Первый период характеризуется широкой самодеятельностью местных организаций, сколачиванием вооруженных отрядов Красной гвардии, главным образом из рабочих, которым сперва поручались ограниченные задачи местного характера, а в дальнейшем – и разрешение задач по борьбе с силами нарастающей контрреволюции. Несмотря на выдающуюся роль, которую Красная гвардия сыграла, в особенности на Южном фронте, становилось очевидным, что пестрота и бессистемность формирований, неопределенность условий и форм строительства вооруженных сил при почти полном отсутствии материальных средств в руках местных формирующих органов накладывали отпечаток крайней медлительности и кустарничества на все начинания в этом направлении. Между тем потребность в мощной, единой и твердой организации надежных вооруженных сил росла параллельно с ростом и оформлением сил, враждебных рабочему классу. Поэтому уже в начале лета 1918 г. был решен переход к обязательной воинской повинности. Это сразу поставило в другие условия все дело создания вооруженных сил. Если в период добровольчества Красная армия насчитывала около 200 000 бойцов пехоты, то к 15 сентября 1918 г. она имела уже свыше 452 000; с намечавшимися же новыми формированиями предполагалось довести численность армии до одного миллиона. В 1921 г. Красная армия, как мы знаем, числила в своих рядах более 5 миллионов человек.

> [ИСХОДНЫЕ ДАННЫЕ]:
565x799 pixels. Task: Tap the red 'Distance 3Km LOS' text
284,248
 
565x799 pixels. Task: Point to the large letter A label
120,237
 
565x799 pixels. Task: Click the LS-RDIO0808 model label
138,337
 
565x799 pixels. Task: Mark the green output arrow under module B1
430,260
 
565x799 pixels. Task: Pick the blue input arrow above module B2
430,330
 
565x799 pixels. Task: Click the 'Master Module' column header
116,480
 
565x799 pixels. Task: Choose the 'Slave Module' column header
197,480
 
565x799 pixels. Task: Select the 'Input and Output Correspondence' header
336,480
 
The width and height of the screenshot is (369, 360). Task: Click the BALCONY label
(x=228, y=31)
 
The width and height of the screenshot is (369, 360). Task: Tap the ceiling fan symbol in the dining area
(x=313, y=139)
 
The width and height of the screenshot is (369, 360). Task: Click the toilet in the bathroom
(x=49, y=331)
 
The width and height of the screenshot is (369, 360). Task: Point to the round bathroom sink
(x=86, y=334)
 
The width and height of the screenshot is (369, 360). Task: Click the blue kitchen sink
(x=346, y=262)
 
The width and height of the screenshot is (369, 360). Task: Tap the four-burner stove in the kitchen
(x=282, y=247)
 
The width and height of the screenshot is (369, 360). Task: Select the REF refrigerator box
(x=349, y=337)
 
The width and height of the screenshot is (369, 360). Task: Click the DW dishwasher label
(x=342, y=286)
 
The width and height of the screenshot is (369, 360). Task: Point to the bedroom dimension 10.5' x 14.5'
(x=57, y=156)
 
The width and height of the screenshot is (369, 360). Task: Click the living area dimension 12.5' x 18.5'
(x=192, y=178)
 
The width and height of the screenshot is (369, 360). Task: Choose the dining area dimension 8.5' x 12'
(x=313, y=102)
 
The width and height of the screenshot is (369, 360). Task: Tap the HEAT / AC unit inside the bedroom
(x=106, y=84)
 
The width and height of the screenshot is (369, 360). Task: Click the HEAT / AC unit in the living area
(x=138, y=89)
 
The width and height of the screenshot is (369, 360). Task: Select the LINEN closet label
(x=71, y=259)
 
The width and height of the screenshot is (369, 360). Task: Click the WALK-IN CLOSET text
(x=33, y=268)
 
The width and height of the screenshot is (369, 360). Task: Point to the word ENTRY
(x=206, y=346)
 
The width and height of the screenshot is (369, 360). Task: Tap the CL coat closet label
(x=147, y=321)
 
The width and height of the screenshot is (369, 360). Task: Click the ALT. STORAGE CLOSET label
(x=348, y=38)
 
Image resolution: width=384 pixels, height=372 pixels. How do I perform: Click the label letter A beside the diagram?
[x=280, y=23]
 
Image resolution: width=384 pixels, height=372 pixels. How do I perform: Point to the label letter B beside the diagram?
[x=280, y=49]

> [УСЛОВИЕ ЗАДАНИЯ]:
Установите, согласуется ли с фрагментом документа каждое из утверждений: (а) отряды Красной гвардии сколачивались главным образом из рабочих; (б) переход к обязательной воинской повинности был решен осенью 1918 г.; (в) к 15 сентября 1918 г. Красная армия насчитывала свыше 452 000 бойцов. На каждое ответьте «да» или «нет» и приведите точной цитатой слова фрагмента, которые это решают. Для выполнения задания используйте только фрагмент документа.

> [РЕШЕНИЕ ЗАДАНИЯ]:
(а) Да: «сколачиванием вооруженных отрядов Красной гвардии, главным образом из рабочих».
(б) Нет: «уже в начале лета 1918 г. был решен переход к обязательной воинской повинности».
(в) Да: «к 15 сентября 1918 г. она имела уже свыше 452 000».